Friday, June 26, 2009

Familiar Strangers

At first it seems that every person you see is a person you know.


Though on a second look, the rhinoceros-nosed girl bubbling through a stream of slick Manhattanites isn’t the freshman year roommate of a once best friend, so you stand with lips parted and watch her trickle unobstructed into the rapids on Ludlow Street.


And in the porch light of an East Village apartment, the woman in fat-rimmed glasses with her head on a man’s shoulder has got to be the drunken publicist you were introduced to the night before, but within earshot, her lamenting words coagulate into German and you shuffle off from their curious gaze, still searching for her name.

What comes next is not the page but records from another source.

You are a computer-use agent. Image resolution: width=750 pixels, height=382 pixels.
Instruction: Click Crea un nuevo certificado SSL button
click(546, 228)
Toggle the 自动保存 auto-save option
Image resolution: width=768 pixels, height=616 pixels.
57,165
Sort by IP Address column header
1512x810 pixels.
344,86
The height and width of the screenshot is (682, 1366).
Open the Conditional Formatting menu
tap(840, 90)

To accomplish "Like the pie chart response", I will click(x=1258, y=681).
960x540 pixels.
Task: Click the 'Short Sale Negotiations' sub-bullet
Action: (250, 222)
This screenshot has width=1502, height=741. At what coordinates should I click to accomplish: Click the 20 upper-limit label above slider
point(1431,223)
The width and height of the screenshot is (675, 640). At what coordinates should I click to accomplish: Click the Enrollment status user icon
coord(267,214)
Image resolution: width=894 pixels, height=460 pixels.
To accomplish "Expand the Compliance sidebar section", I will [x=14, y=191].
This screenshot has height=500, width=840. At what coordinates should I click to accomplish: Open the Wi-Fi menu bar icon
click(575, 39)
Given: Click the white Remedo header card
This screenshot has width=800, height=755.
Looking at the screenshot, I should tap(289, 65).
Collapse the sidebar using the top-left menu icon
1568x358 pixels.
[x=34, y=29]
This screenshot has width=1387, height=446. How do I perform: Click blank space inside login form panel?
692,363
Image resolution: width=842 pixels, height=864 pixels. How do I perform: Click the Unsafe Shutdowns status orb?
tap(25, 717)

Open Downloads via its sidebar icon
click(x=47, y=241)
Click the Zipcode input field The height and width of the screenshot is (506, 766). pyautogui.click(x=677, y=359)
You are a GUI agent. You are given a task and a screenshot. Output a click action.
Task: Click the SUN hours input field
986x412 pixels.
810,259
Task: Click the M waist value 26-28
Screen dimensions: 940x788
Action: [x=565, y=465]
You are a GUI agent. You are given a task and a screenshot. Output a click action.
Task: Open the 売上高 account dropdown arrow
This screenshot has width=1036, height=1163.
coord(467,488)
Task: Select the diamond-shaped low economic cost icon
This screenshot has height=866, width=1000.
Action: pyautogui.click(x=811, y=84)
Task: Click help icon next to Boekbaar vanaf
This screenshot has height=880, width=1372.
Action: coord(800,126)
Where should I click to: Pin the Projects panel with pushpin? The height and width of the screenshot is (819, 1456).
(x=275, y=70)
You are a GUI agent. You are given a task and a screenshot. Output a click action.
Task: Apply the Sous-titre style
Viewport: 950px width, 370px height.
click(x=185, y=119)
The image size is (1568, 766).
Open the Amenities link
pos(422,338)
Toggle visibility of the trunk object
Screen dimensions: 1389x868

Or alone in someone else’s crowded backstage, somehow in everyone’s way, whether picking at the catering or leaning upon the folding table full of liquor, you nearly wrap your arms around an old friend, whose context you can’t place, but presence rescues you from that nobody discomfort until you realize he’s just a supporting actor from a TV show you sometimes watch, looking somewhat uncertain himself.


So everyone is a stranger - and you let it hurt, contemplating all the cities in all the countries, and then you walk right by that couple you once talked to on a long flight to California, and hear your own name as if uttered behind the shut door of another room, and you turn and laugh and ask, “What are the odds?”